◆ **Records provided**:
○ ○ ○

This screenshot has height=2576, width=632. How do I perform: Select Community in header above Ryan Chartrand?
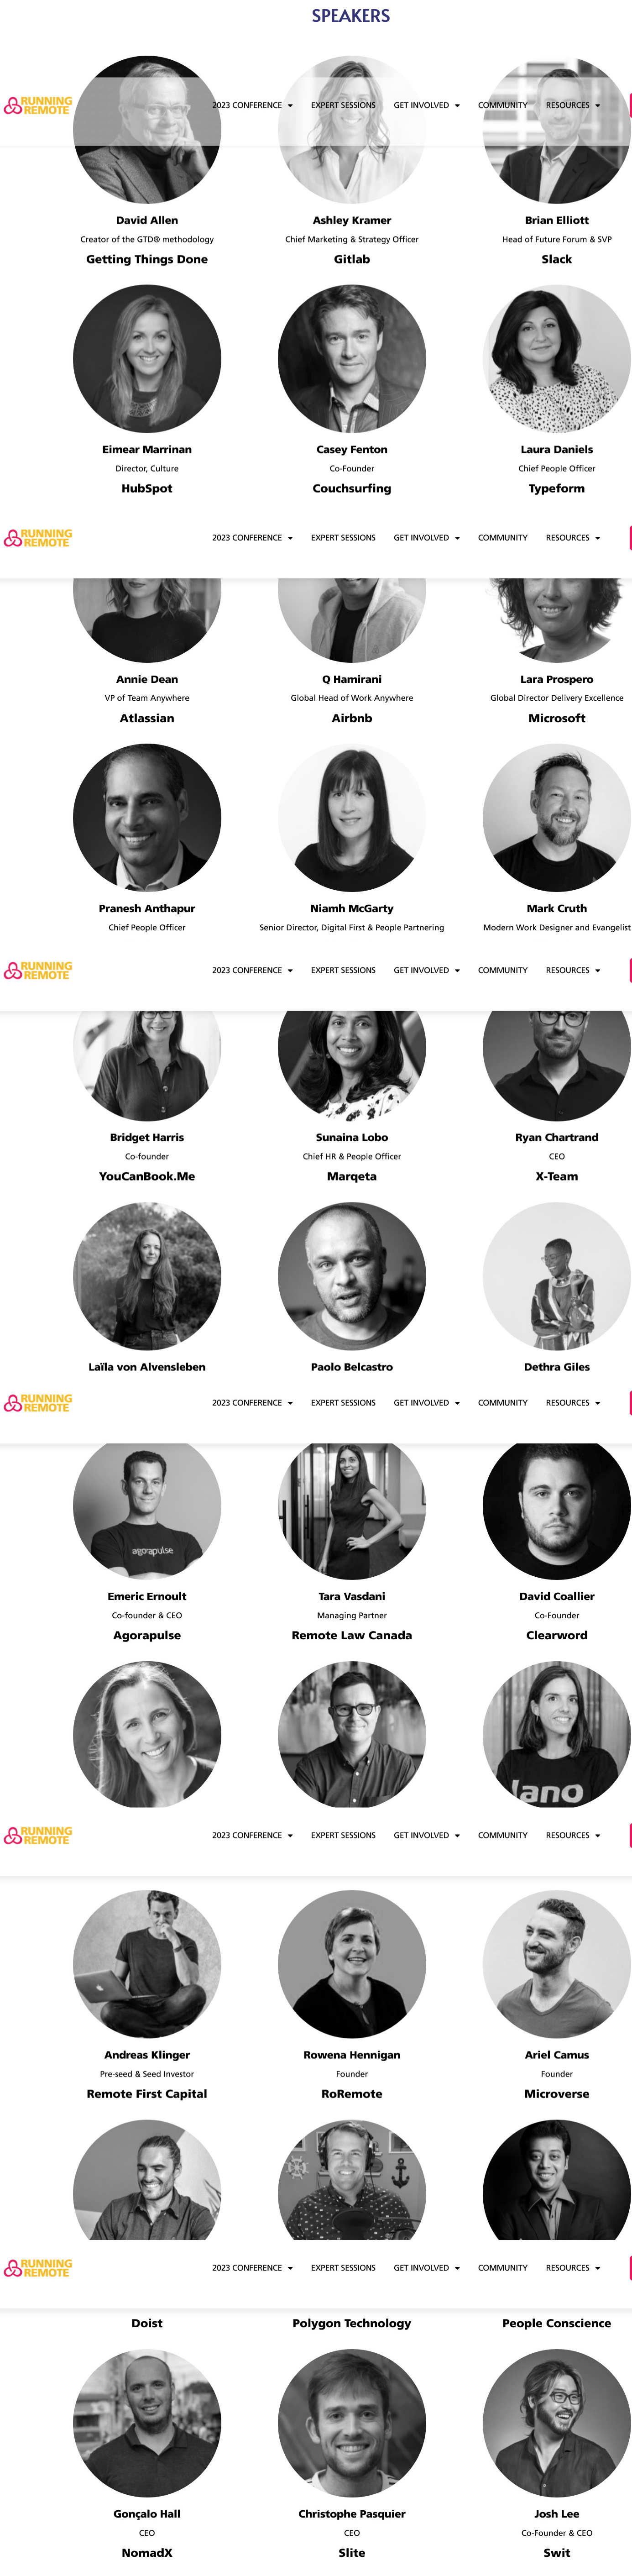(x=502, y=970)
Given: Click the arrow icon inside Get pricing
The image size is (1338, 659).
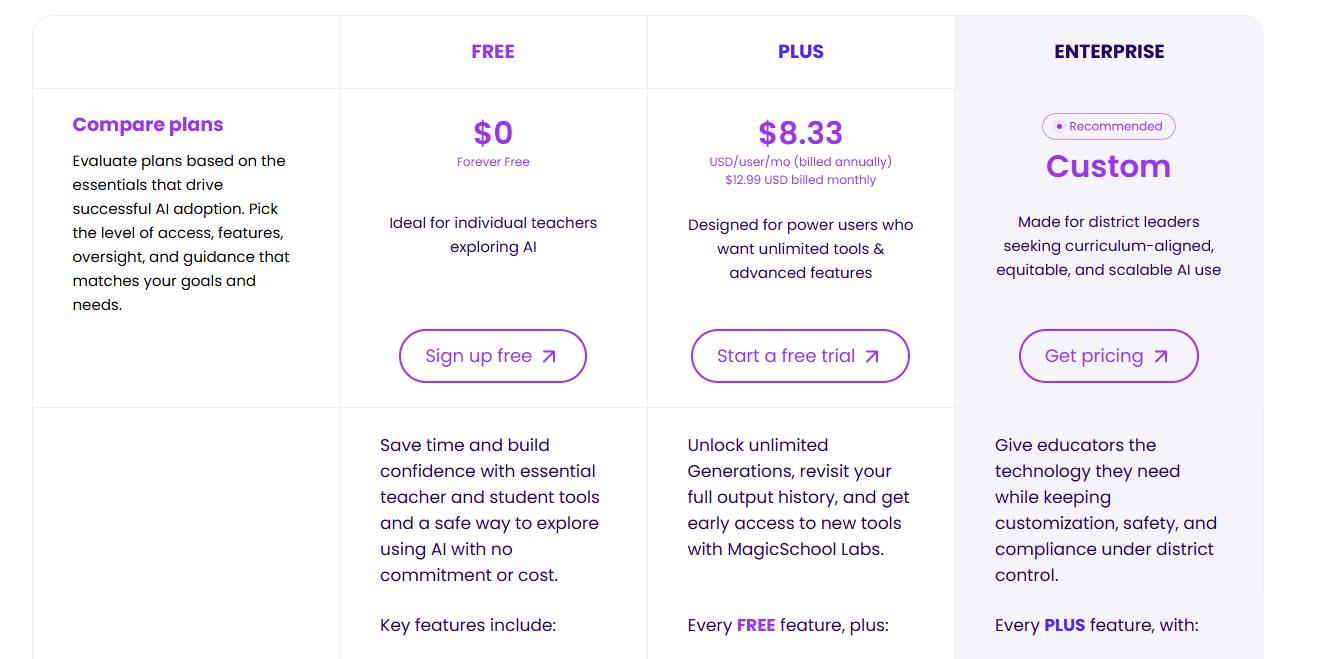Looking at the screenshot, I should (1161, 355).
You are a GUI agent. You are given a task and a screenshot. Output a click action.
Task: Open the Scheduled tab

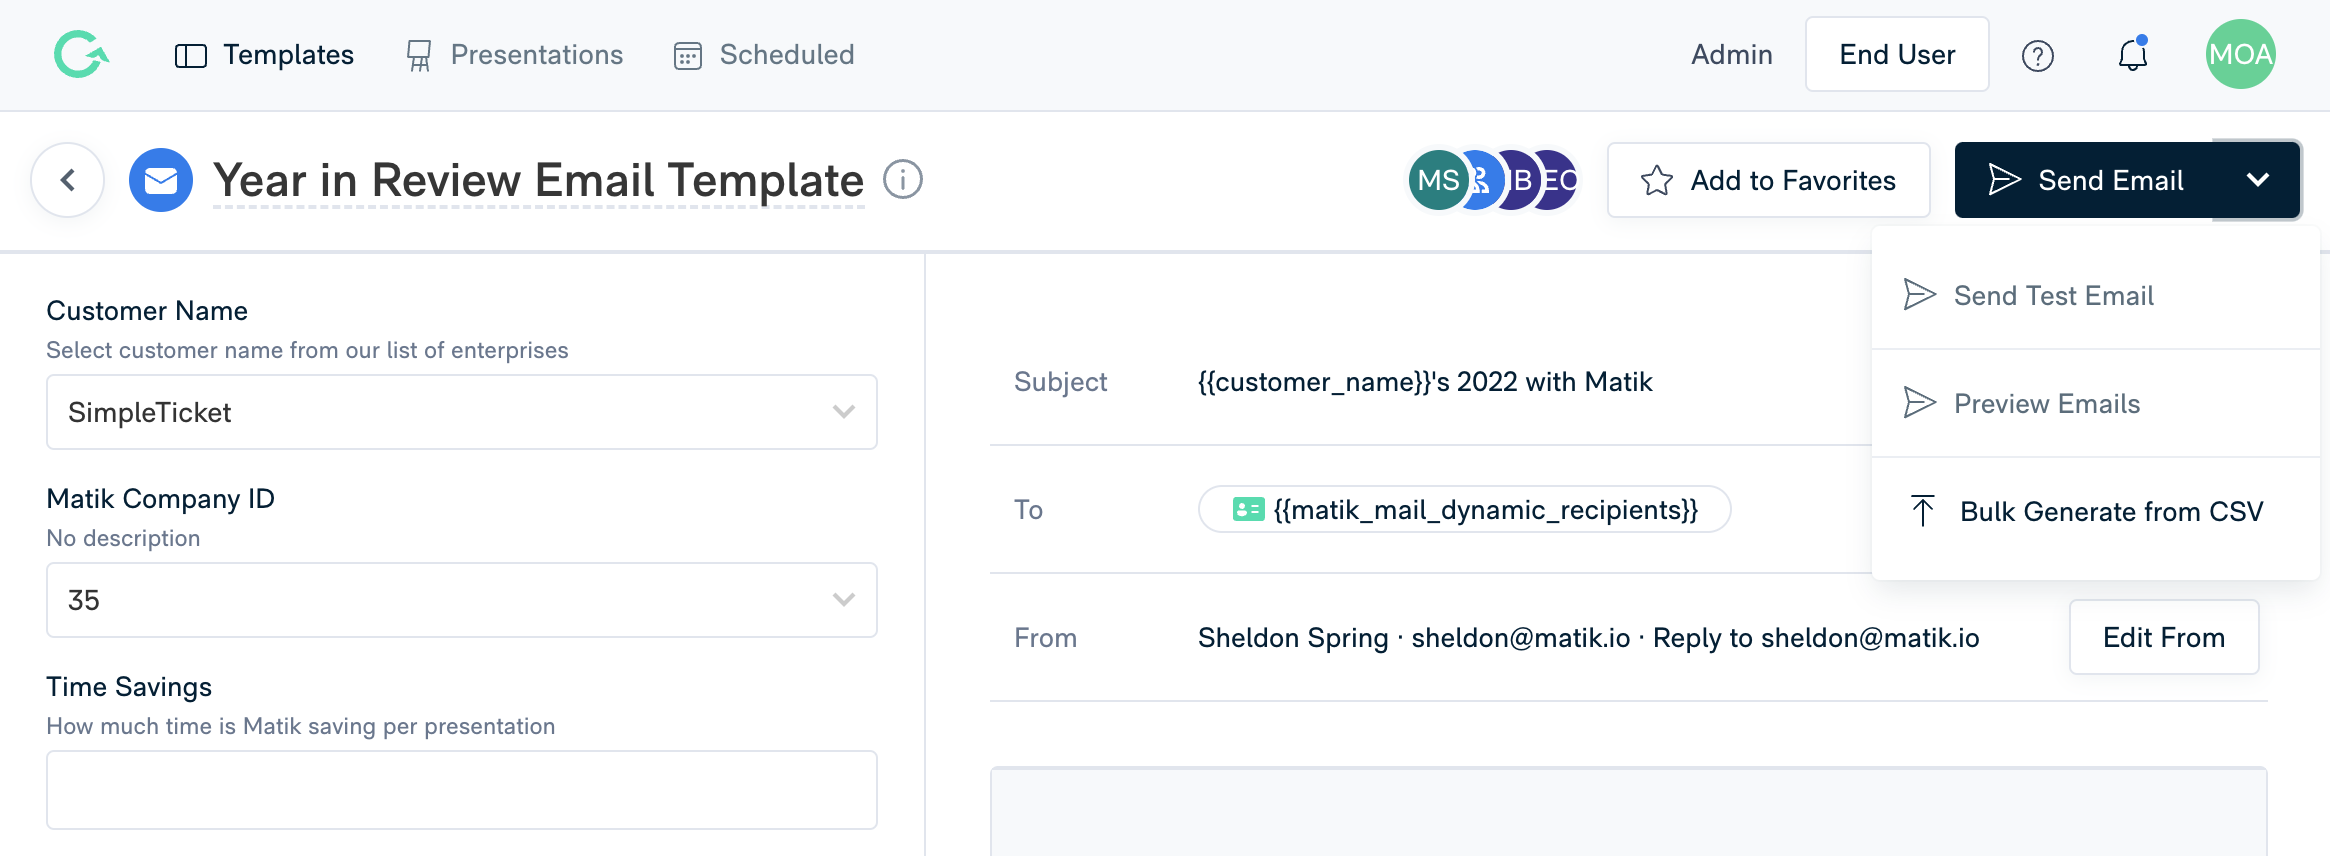pyautogui.click(x=764, y=54)
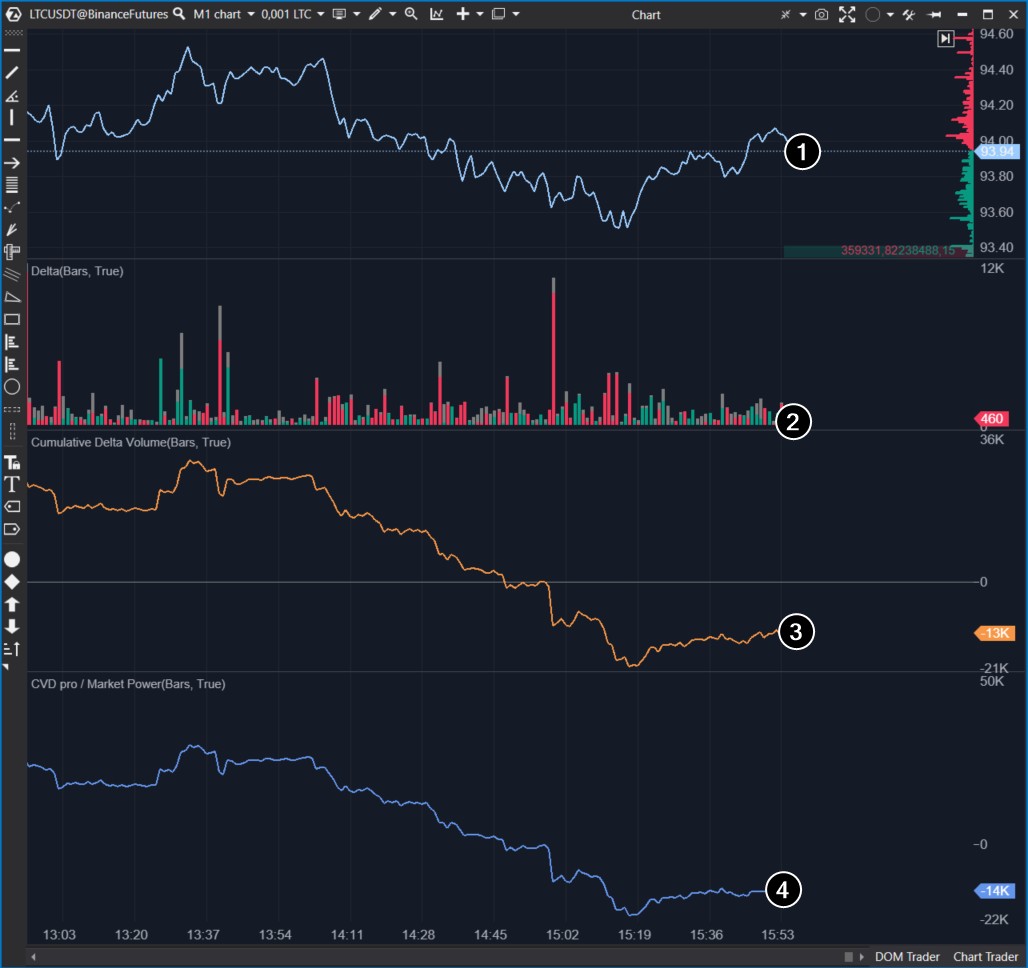Select the Text drawing tool
Image resolution: width=1028 pixels, height=968 pixels.
(11, 484)
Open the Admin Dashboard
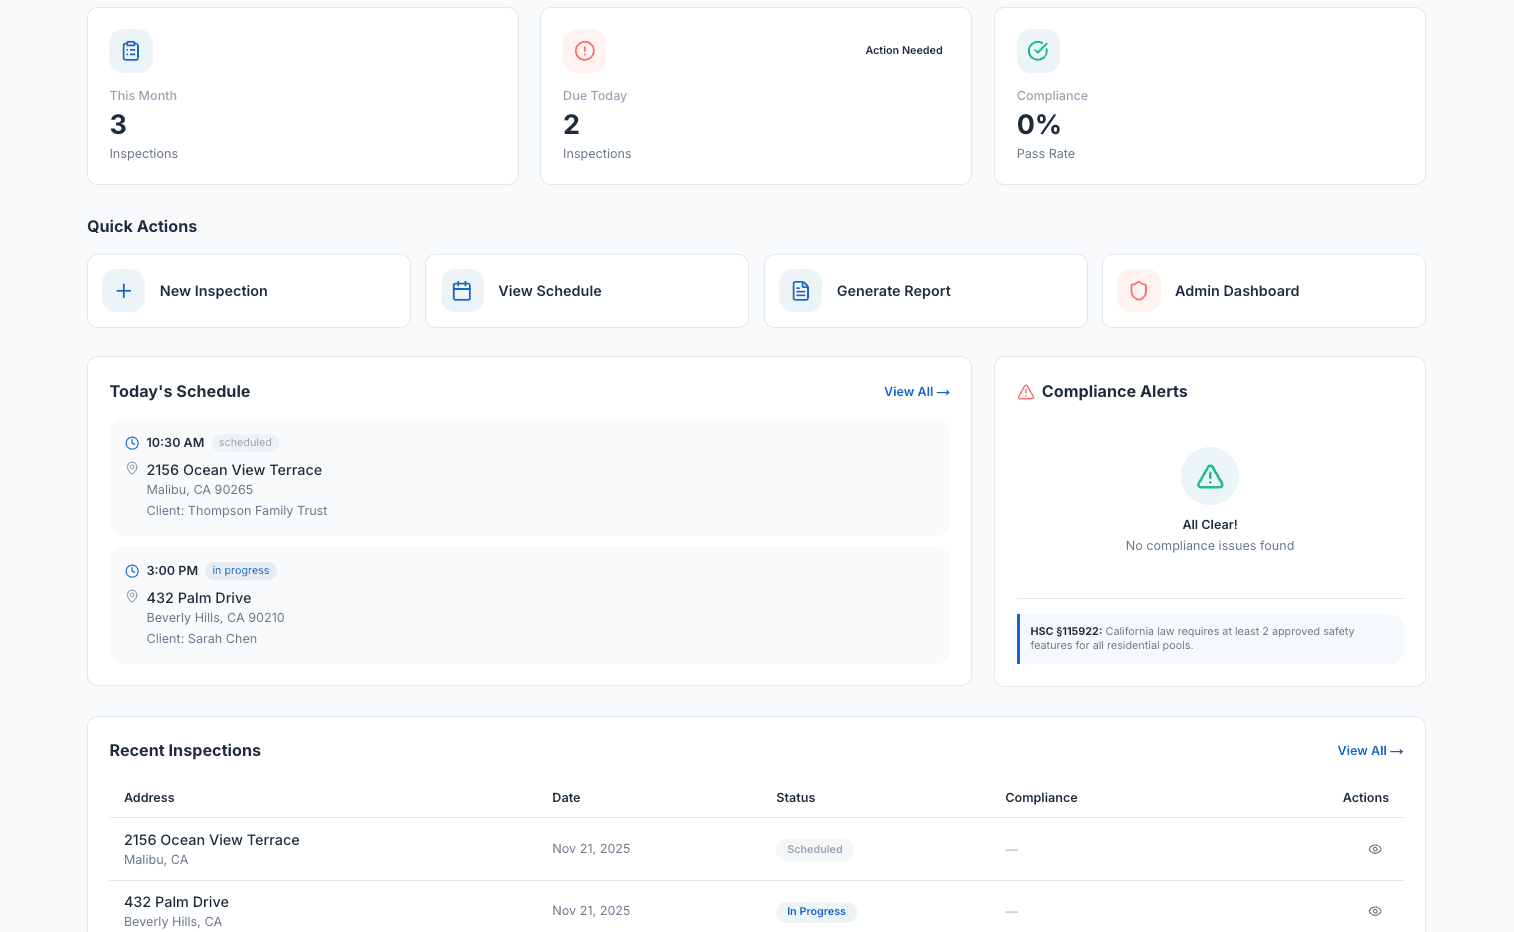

○ ○ ○

◆ **Action item**:
Each record above needs to be copied exactly, with images left out.

◆ **Solution to this problem**:
This screenshot has height=2576, width=632. How do I perform: Select Community in header above Ryan Chartrand?
(x=502, y=970)
Given: Click the arrow icon inside Get pricing
The image size is (1338, 659).
Looking at the screenshot, I should (1161, 355).
You are a GUI agent. You are given a task and a screenshot. Output a click action.
Task: Open the Scheduled tab

pyautogui.click(x=764, y=54)
Select the Text drawing tool
Image resolution: width=1028 pixels, height=968 pixels.
(11, 484)
Open the Admin Dashboard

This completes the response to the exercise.